In the limit c →∞, the RHS of Eq. 15 vanishes and we are left with the Lane–Emden (1). To make the limiting process precise, we start from the analytic solution at a point x₀ within its circle of convergence of analytic solution. Then, we perform c →∞ limit termwise which transform the analytic solution into the series solution (43) for the LE —the solution of Eq. 15 with vanishing RHS and initial condition w(0) = 1. Using large y asymptotic of the LE (1) of the form (46) from Appendix, and returning to the original variables u and x, we obtain exactly (8), as claimed. □

The asymptotic (8) is analogous to Proposition 7 of Appendix, and results from the appearance of the LE (1) as a basic building block of Eq. 2. Loosely speaking, Proposition 2 shows that when the phase plane (u(x₀);u^′(x₀)) fixed at x₀ is considered, then the analytic solution of Eq. 2 behaves as the spiral (8) parametrized by c that wraps around the limit point:

$$ P_{\infty} = \left( b_{\infty} x_{0}^{-2/(p-1)}, -\frac{2}{p-1}b_{\infty} x_{0}^{-2/(p-1)}\right). $$

(16)

The same behavior shows the special case of Eq. 2 and it was described in [1, 13].

One can note that the proof does not depend on the condition (6).

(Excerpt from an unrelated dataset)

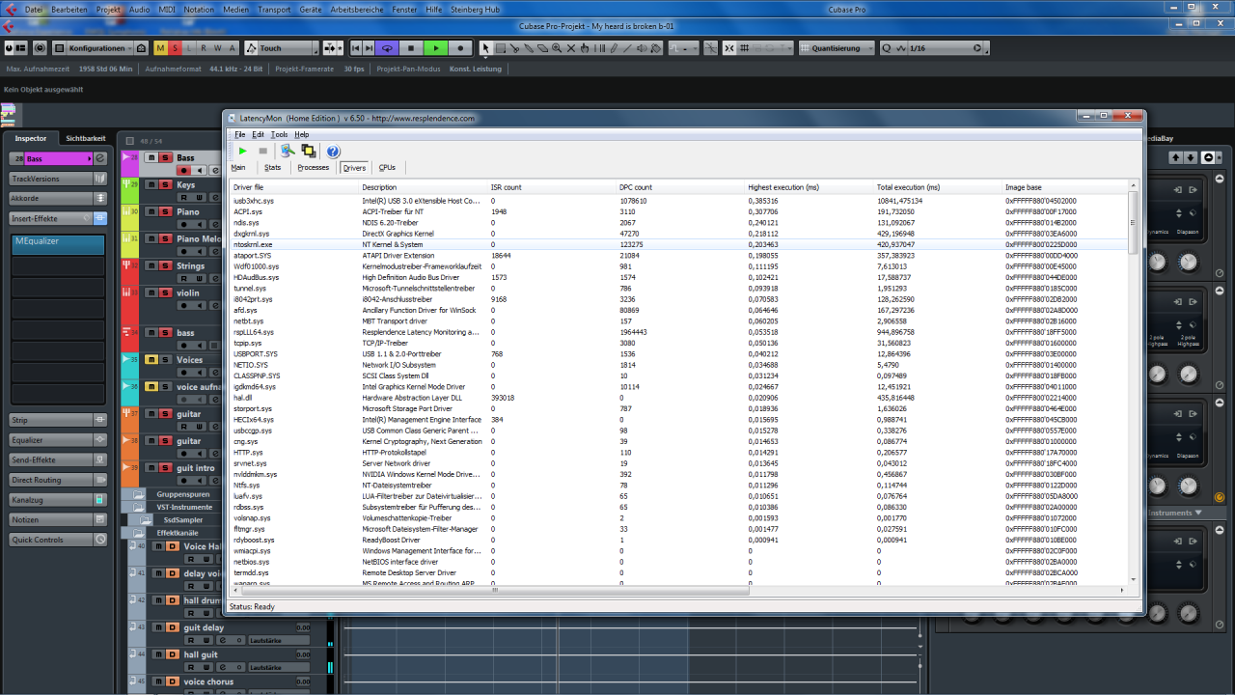The image size is (1235, 695).
Task: Open channel settings 'e' button for Bass inspector
Action: (99, 158)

An obvious Corollary for the Proposition 2 is:

Corollary 1

For a largeu(0) = cvalue, the analytic solutions have movable singularities located as for the analyticsolutions of the LE (1), among other movable singularities.

Proof

Since (15) for c →∞ goes to Eq. 1, therefore during this process, the movable singularities of the analytic solution of Eq. 2 approach the movable singularities of Eq. 1 described in [17], i.e., they are located symmetrically around the origin on the rays connecting the origin with all p roots of − 1. □

This result ends our discussion of behavior of local analytic solutions at x = 0. We now pass on to the existence of the local solution at x = 1.

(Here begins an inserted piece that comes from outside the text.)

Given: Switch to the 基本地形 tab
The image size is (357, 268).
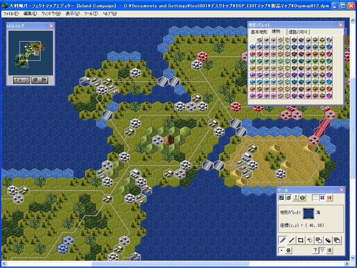Looking at the screenshot, I should tap(259, 32).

2.2 Local Existence at x = 1

In order to consider the local analytic solutions around x = 1, the new variable y = 1 − x is introduced. Equation 2 has now the form:

$$ \begin{array}{c} y\bar{p}(y)\frac{d^{2}u(y)}{dy^{2}}-q(y)\frac{du(y)}{dy}+ r(y)u(y)+\delta u(y)^{p}=0, \\ \bar{p}(y) = (A+A_{-1}y+A_{0}y^{2}+\ldots+A_{n}y^{n+2}), \\ q(y) = \left( \frac{\alpha}{1-y}+B_{-1}+B_{0}y+\ldots+B_{n}y^{n+1}\right),\\ r(y) = \left( c_{-1}\frac{1}{1-y}+C_{0}+\ldots+C_{n}x^{n}\right), \end{array} $$

(17)

where \(A= 1+ {\sum }_{l=-1}^{n}a_{l}\) and \(B_{-1}=b_{-1}-{\sum }_{l=0}^{n}b_{n}\).

On substituting formal powers series \(u(y)={\sum }_{l=0}^{\infty }d_{l}y^{l}\) and using the well-known Cauchy formula (42) from Appendix, the recurrence for d_l coefficients is obtained:

$$ \begin{array}{c} d_{0}=b, \\ (l+1)(Al-B)d_{l+1}=f_{l+1}(d_{0},\ldots,d_{l}), \quad l>-1, \end{array} $$

(18)

where, as before, \(A= 1+ {\sum }_{l=-1}^{n}a_{l}\), B = α + B_− 1 and f_l+ 1is a polynomial function and b = u(y = 0) is the initial data at x = 1. Defining:

$$ k=\frac{B}{A}, $$

(19)

we have the following two cases:

1. 1.

   k < 0 or k > 0, noninteger: There is infinite recurrence relations for the coefficients d_l;

2. 2.

   k ∈N (resonance condition): There is formal solution of the form u(y) = d₀ + … + d_ky^k + d_k+ 1(d₀,…,d_k,b)y^k+ 1 + …, where the coefficients \(\{d_{l}\}_{l=k+1}^{\infty }\) are derived from the recurrence relation and the first k + 1 coefficients have fixed values that result from the set of polynomial equations:

   $$ \left\{ \begin{array}{c} f_{0}(d_{0})=d_{0}(C+d_{0}^{p-1})=0, \\ f_{1}(d_{0},d_{1})=0, \\ {\ldots} \\ f_{k}(d_{0},\ldots, d_{k})=0, \end{array} \right. $$

   (20)

   where C = c_− 1 + C₀. In principle, such a system can have complex-valued solutions.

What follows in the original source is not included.